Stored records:
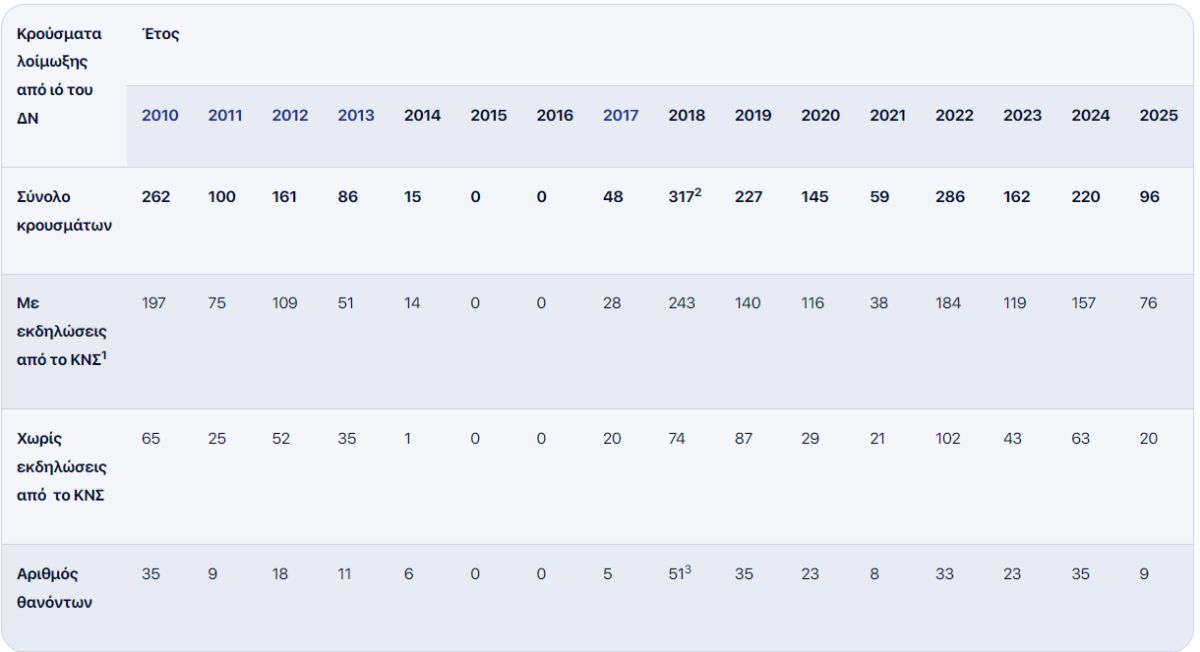This screenshot has height=652, width=1200.
Task: Open the 2010 year link
Action: click(x=160, y=115)
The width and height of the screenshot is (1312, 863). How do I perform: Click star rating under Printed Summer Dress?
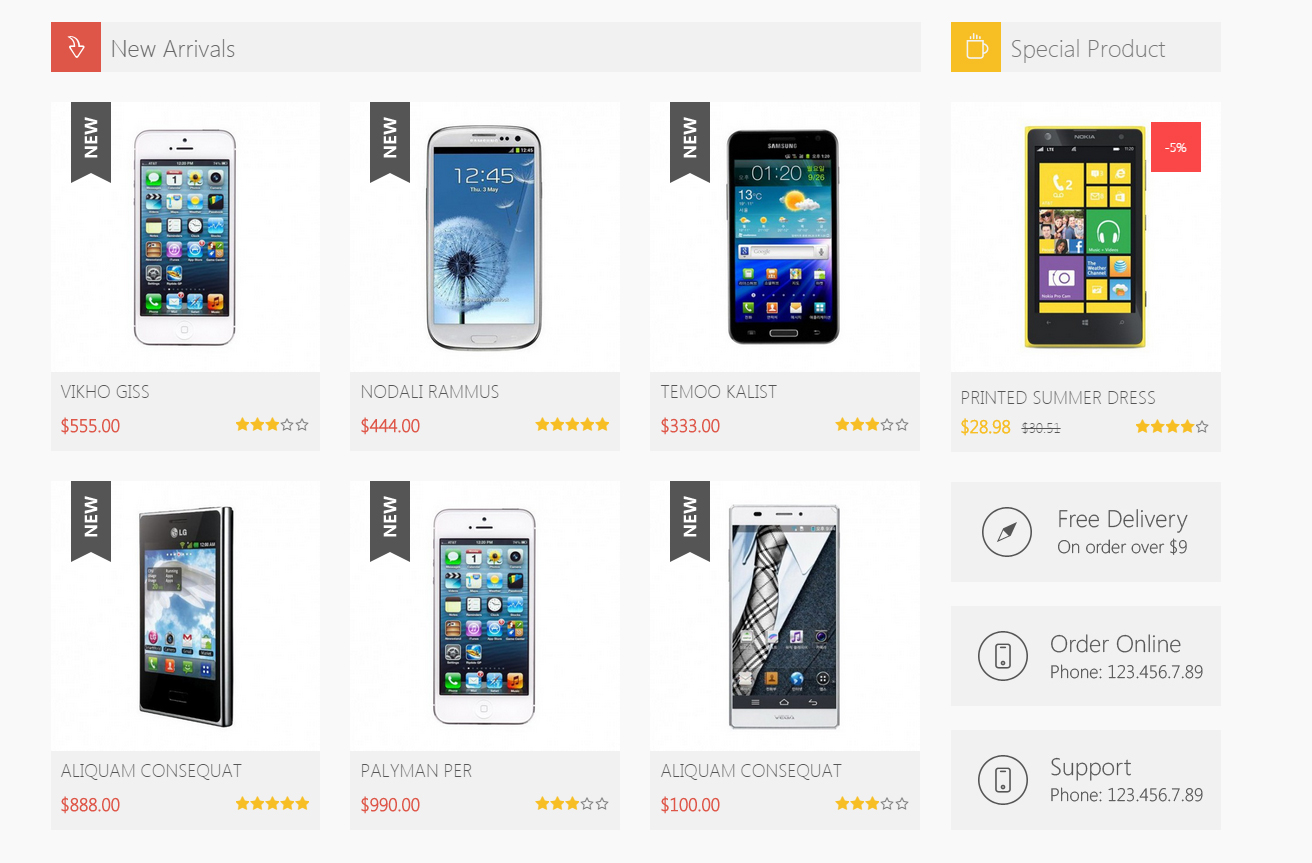click(x=1172, y=427)
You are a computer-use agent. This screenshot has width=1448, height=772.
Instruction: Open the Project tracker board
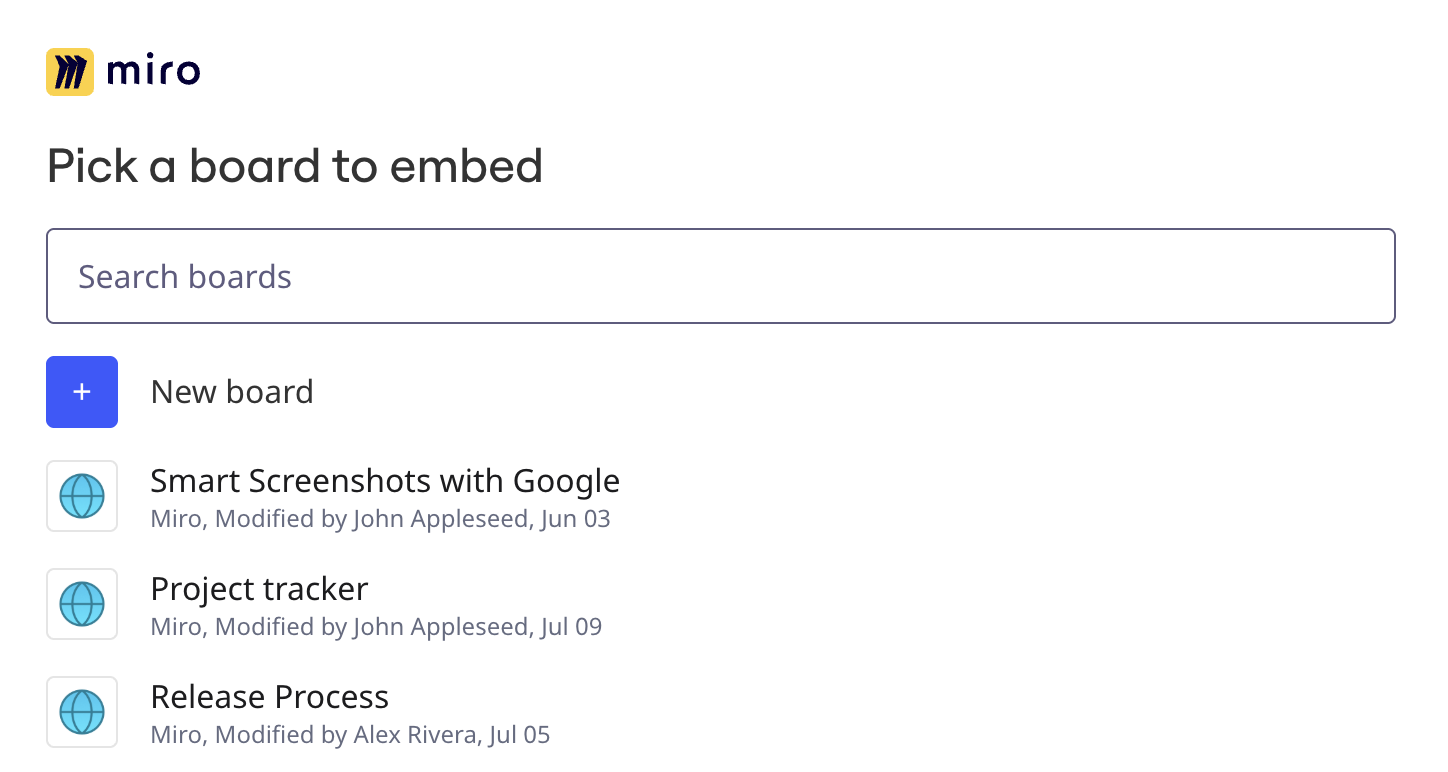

Problem: Every picture stays out; reproduce exactly the lines from the one with "You are a computer-use" through the last line of the data above.

Task output:
You are a computer-use agent. This screenshot has width=1448, height=772.
Instruction: Open the Project tracker board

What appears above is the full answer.